The New Year's Report

First, let it be said that I can never remember having a good new year. When I was young, I was always scared of the shouting and the poppers and the banging on pots. As a teenager, I just had a series of lame all-nighters at various house parties. Once I got to college and procured a fake ID, I began going to club parties, which were generally over-priced with bad booze and lots of people I didn't like doing things I didn't like. I tried staying home one year, but that made me feel even more pathetic than going out. So by now I really have no good expectations for this particular holiday.

That said, I really was looking forward to this New Year's. The plan was sound: start off the evening by cooking dinner with the boy, then head out to a low-key and normal-priced show with friends, to be followed by potential party-hopping as the spirit of the moment took us. And it started off well. Dinner (jambalaya) was excellent, cooked up while imbibing PBR and listening to a little Elvis Costello, eaten while planning a late-spring trip to Europe. Post-dinner was nice, a $3.50 bottle of champagne and the Faint, a little louder now to cover the fact that Todd was running around the house jumping on tables. Heading off to the show was ok, despite the fact that the boy had a can of beer in his suitjacket pocket.

Then we arrived at the show, and things seemed to go downhill pretty fast. I can't tell what precise combination of a crowd and alcohol is the troublemaker, but that combination existed at the Beat Kitchen last night. Canasta played, excellently. Apparently they've been getting a ton of good press lately, which they deserve. The next band was good, but not to my taste. Sorta bluesy southern-fried rock. Head of Femur took the stage. The countdown was counted down. People screamed. People kissed. Somewhere directly after this happened, I got entirely pissed off with the world in general and my boyfriend in particular, for acting (uncharacteristically, at this point in his life) like a drunken ass. Running into things. Threatening to start fights. Etc. This is where the standard New Year's Eve bad-time kicked in. The band finished their set, having played much worse than I remember them being. I wanted to get out of there directly. They came back for an encore. We stayed. They came back for a second encore. We stayed longer. It's probably for the best. By the time we got home, a little before 2am, I was too tired to yell and stomp as I'd wanted to two hours before. The night wound down in an entirely depressing fashion, tired and sad with the tail-end of a drunk and the tip of hangover starting.

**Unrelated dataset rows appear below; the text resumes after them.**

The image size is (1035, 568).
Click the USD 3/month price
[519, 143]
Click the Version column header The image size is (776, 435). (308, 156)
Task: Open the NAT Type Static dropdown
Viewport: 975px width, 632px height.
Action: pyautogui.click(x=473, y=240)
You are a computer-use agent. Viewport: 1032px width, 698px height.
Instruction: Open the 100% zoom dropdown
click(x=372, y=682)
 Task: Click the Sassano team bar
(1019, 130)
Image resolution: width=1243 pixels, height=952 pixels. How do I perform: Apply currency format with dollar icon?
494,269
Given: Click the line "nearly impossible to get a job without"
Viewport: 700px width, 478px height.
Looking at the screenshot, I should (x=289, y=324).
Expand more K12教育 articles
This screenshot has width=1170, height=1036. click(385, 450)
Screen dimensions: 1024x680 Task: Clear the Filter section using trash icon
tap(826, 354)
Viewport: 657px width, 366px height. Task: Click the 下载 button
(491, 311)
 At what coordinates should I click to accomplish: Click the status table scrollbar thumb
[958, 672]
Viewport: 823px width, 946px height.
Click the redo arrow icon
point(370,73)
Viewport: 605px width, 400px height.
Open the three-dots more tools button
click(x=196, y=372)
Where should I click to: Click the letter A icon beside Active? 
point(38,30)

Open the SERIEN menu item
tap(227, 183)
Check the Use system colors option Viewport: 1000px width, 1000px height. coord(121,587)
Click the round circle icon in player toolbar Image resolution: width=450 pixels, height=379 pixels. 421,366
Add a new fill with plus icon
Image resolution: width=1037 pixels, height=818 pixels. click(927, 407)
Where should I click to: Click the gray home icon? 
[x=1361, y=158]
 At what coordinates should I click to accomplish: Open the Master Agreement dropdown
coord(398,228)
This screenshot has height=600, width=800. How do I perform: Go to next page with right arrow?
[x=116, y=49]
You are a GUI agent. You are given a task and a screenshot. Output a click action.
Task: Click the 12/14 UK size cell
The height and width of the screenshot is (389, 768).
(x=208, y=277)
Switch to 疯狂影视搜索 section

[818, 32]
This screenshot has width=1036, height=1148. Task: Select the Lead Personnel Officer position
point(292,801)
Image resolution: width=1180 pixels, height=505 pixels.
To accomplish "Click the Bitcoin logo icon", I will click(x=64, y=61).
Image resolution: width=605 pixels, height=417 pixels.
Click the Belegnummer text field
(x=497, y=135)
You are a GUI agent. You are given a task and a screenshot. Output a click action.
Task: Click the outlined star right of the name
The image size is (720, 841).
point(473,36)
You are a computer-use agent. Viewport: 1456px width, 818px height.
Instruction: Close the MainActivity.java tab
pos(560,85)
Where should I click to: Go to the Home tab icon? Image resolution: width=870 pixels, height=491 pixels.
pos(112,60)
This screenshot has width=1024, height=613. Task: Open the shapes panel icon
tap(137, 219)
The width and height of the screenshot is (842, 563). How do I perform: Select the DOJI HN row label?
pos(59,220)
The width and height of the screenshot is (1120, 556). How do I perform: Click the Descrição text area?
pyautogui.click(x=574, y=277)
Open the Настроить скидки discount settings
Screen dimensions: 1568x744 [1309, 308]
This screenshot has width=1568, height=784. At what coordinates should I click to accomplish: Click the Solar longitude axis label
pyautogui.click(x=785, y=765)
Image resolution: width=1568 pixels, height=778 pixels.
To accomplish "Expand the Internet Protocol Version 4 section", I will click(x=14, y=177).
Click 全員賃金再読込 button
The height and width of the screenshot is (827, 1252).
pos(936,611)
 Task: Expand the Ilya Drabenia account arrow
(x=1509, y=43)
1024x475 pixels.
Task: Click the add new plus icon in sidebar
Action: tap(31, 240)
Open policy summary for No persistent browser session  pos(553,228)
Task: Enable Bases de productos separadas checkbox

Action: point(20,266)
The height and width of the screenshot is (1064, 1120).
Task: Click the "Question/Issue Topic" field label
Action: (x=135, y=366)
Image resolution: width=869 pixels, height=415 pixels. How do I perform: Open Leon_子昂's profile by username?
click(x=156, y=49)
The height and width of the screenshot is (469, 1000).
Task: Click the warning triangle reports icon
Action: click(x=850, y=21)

In the morning, aside from one mild headache (mine) and one screeching headache (Todd's), all was well. We kissed and made up, as they say. Now that the moment was passed, it seemed ridiculous to be angry anymore. Todd boiled up some coffee and fried some beignets and all was forgiven. Talked about Amsterdam and Paris. Started the new year out properly, full of good food and in love and happy again.